Other than that, it's a harmless little thing. Even with the random outburst of The Rockefeller Skank.

My Grade: B-

Loose Data:
  • This movie starts out with something called a DigiRap. It's absolutely hideous. It's like somebody heard those awful raps Pokémon had and decided that Digimon needed something even worse. Given that this production was a cash grab in the wake of the Pokémon movie, it feels like one big inferiority complex until the sudden shot of two monsters killing each other restores balance to the Force.
  • So let's get this straight... Mom leaves a seven year old and a four year old home alone, while the seven year old is using the stove to make breakfast? At least we're introduced to her health food gag, which makes for pretty good comedy in segment two.
  • The pretty good comedy in segment one is Koromon's preferred display of affection- latching onto your face and kissing it. That never stops being funny.
  • It's amazing how normal-size Agumon appears lovable, even in Data Squad, while big Agumon is frightening beyond all reason.

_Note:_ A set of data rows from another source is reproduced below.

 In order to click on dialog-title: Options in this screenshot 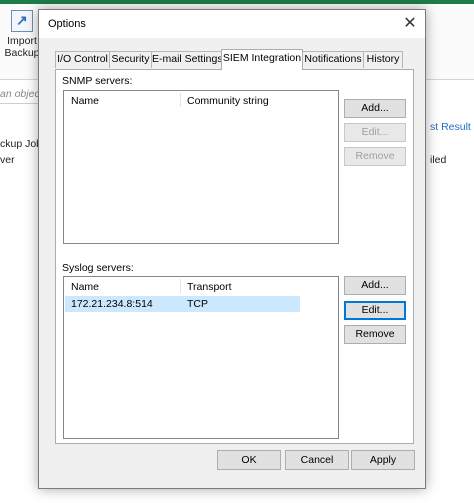, I will do `click(67, 24)`.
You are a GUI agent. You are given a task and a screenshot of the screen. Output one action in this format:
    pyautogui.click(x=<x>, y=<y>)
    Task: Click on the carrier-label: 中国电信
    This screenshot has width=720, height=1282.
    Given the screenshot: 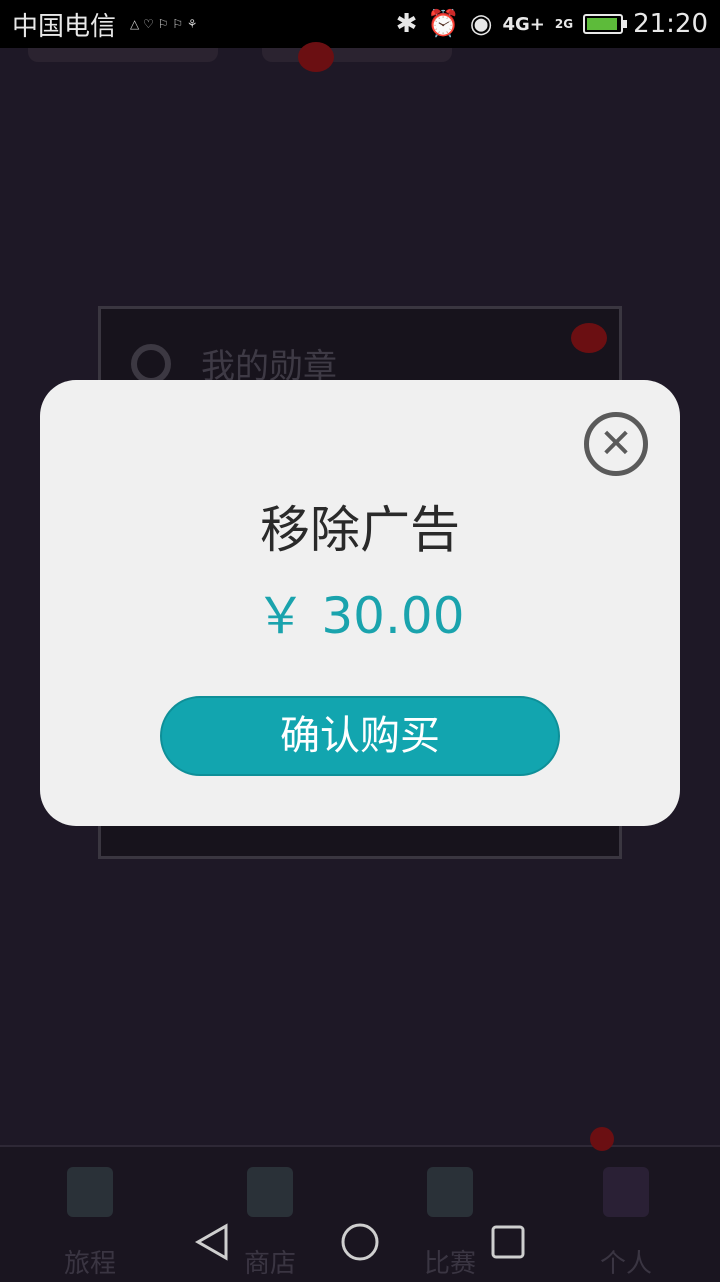 What is the action you would take?
    pyautogui.click(x=64, y=26)
    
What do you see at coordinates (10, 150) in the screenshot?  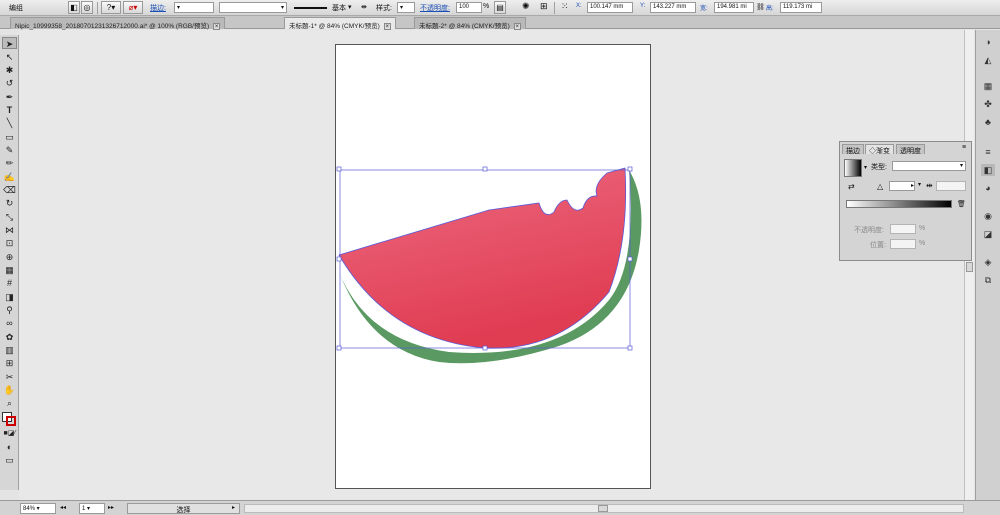 I see `paintbrush-tool-icon: ✎` at bounding box center [10, 150].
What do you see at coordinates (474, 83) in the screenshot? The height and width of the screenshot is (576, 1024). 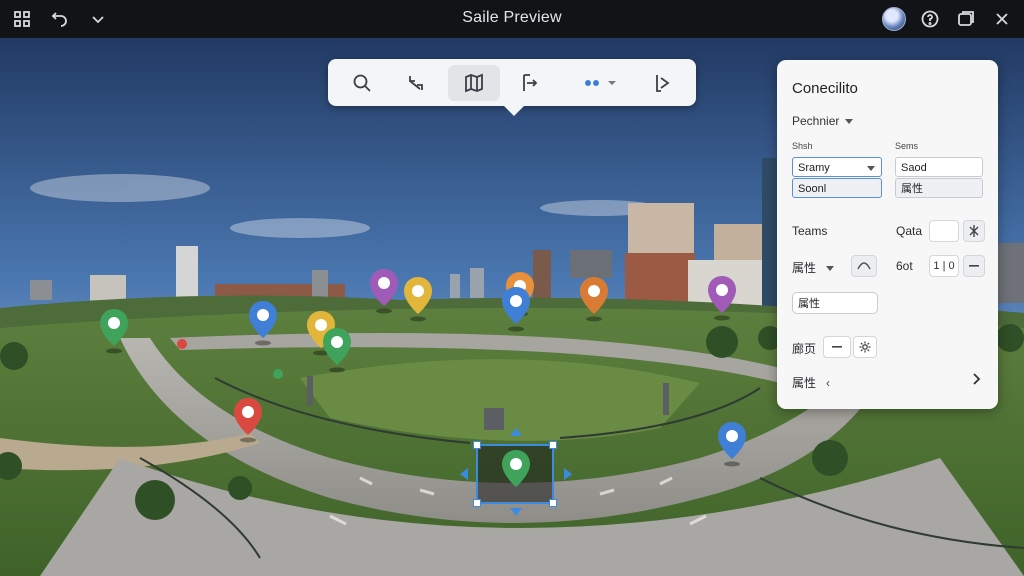 I see `map-icon` at bounding box center [474, 83].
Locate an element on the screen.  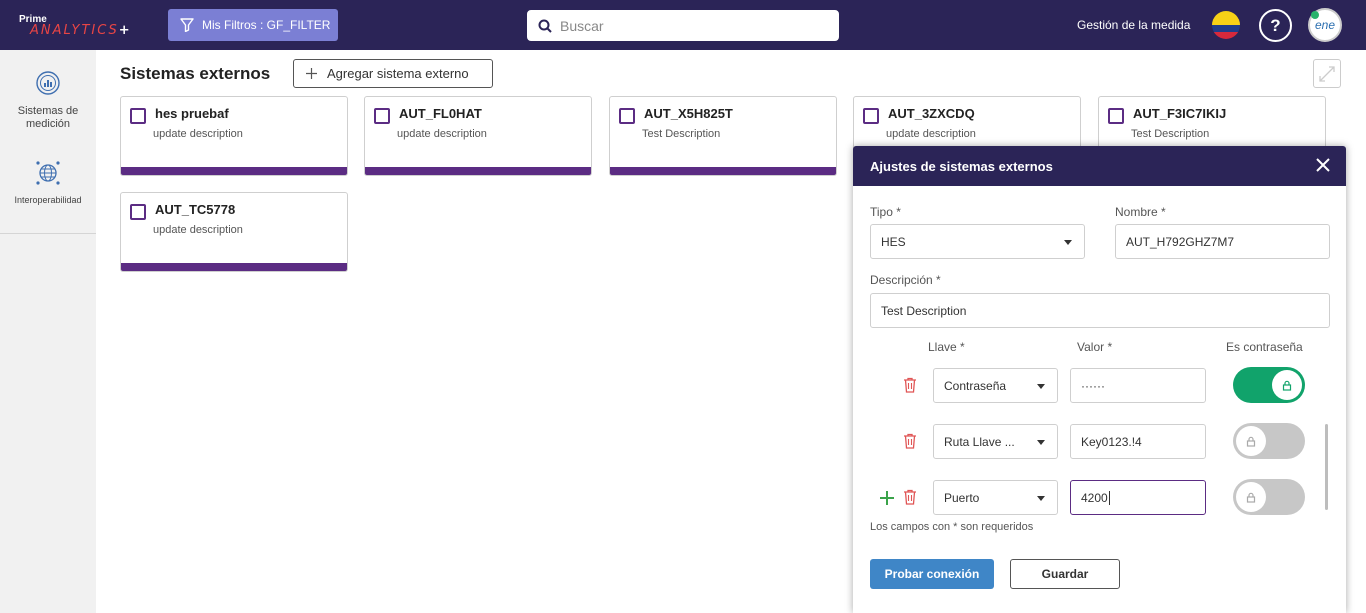
app-logo: Prime ANALYTICS+ is located at coordinates (88, 25).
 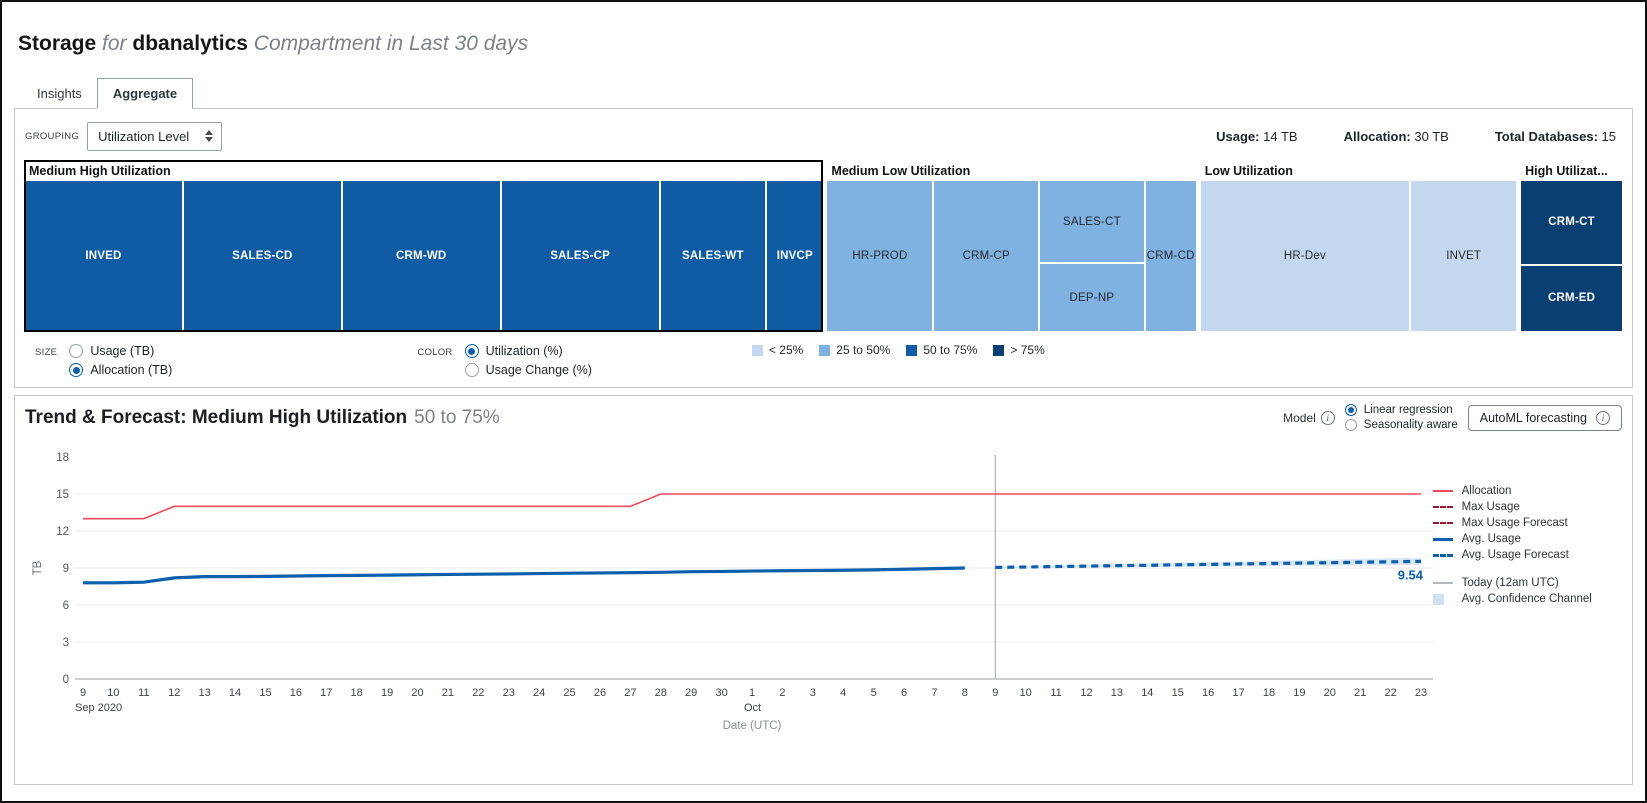 I want to click on automl-info-icon: i, so click(x=1603, y=418).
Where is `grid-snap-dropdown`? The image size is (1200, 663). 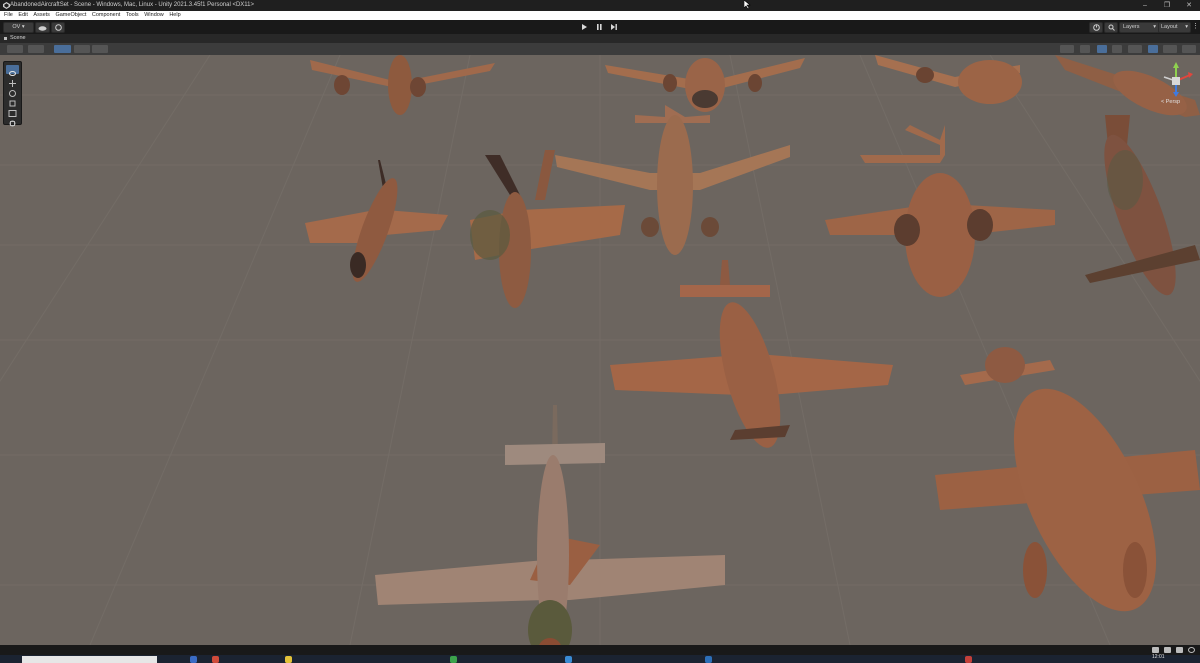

  1. I might be wrong on this, but I believe that Taichi and Hikari are of younger age than what you mentioned there. The dub increased their ages by one, so Taichi's actually 6, and Hikari's 3; possibly 2 and a half if you consider the Japanese education system and Hikari's birthday (though from what I know no canon birthday is given; so this point might be invalid, but is one for you to consider. Anyway, some sources say Hikari's birthday is January 16, so we'll go with that.); since in Japan, school term starts on April and every child born after that would have to attend school the following year instead; Both Takeru and Hikari, though both age 8 and in second grade at the time of adventure01, Takeru is possibly 8 turning turning 9 (since Takeru's birthday is thought to be september 25, and at the time of their "summer camp"(august 1st) he is still 8 years old.). So in any case, the odds of Hikari being much younger than 4 is very high here, which explains why she is behaving more like a toddler than a four year old child.

    As for Taichi, I guess it depends more on the upbringing of the family. Yuuko Yagami (Taichi and Hikari's mother), does seem to be sort of a klutzy parent, leaving her young children at home by themselves and all sorts of things. Taichi probably had to start learning to be independent at a pretty young age I'm guessing.

  2. The thing that's missing here is the review of the real movie. Alot of things you point out being wrong is due to the american editing, like the kids knowing each other or the awful music. Taichi, in the japanese version, didn't know any of the other kids and vice-versa. The american editing seriously butchers all of the movies, but this one specially.

  3. I remember seeing the Nostalgia Critic review of this movie, which made it really interesting because the two reviewers involved were a Digimon fan and someone who'd never watched the show before. Needless to say, both of them hated it.

    One funny part was where the Critic has to have the concept of Digimon explained to him, and he cheerfully compares it to a Tamagochi (sorry about spelling, btw). Cue scene where giant Agumon tears up the place.

    (Stunned look) "Wow, my Tamagochi never did that. I usually just let it die."